[Stored records]
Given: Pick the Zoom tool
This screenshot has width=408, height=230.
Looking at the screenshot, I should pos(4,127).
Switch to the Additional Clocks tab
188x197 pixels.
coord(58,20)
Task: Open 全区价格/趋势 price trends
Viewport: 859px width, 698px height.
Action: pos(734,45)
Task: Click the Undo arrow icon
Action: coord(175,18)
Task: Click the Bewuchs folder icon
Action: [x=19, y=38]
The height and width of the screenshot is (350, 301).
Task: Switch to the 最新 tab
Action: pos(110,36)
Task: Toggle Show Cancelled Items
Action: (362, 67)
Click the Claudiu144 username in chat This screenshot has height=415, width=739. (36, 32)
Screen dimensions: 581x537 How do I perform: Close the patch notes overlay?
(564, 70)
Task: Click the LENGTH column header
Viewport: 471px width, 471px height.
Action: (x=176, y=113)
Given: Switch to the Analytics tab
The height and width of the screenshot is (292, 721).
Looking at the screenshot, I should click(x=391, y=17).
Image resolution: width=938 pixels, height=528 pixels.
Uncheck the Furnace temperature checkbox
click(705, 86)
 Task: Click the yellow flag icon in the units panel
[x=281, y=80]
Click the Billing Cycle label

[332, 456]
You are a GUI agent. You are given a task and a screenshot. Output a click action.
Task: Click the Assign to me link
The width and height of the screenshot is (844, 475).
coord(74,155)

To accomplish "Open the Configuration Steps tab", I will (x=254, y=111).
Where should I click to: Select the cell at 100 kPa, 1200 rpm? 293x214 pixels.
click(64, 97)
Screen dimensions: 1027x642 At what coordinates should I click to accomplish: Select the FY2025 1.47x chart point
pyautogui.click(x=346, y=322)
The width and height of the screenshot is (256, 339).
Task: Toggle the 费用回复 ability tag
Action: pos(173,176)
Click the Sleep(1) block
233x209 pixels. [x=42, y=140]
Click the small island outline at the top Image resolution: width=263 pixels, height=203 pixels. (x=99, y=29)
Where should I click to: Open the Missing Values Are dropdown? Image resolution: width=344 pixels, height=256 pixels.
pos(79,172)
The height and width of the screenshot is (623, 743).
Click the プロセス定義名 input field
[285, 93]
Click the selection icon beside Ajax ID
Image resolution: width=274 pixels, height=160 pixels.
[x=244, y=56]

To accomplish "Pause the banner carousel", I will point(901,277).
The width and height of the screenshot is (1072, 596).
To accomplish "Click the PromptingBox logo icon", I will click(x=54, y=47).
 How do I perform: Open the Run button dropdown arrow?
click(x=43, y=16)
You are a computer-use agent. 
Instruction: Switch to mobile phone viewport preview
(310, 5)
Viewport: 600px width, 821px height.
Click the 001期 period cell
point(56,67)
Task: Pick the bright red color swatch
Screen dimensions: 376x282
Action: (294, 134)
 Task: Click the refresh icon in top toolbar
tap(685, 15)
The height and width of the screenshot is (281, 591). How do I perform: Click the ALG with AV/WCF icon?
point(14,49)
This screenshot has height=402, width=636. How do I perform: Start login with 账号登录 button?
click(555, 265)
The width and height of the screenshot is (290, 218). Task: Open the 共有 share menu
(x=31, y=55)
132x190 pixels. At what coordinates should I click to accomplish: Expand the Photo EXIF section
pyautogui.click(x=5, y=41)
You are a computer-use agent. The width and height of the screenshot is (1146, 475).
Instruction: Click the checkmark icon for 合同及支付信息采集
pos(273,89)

> _Your goal_
Copy all the lines from the data above that hold the word "will".

> _Result of the exercise_
To accomplish "Open the Configuration Steps tab", I will (x=254, y=111).
To accomplish "Pause the banner carousel", I will point(901,277).
To accomplish "Click the PromptingBox logo icon", I will click(x=54, y=47).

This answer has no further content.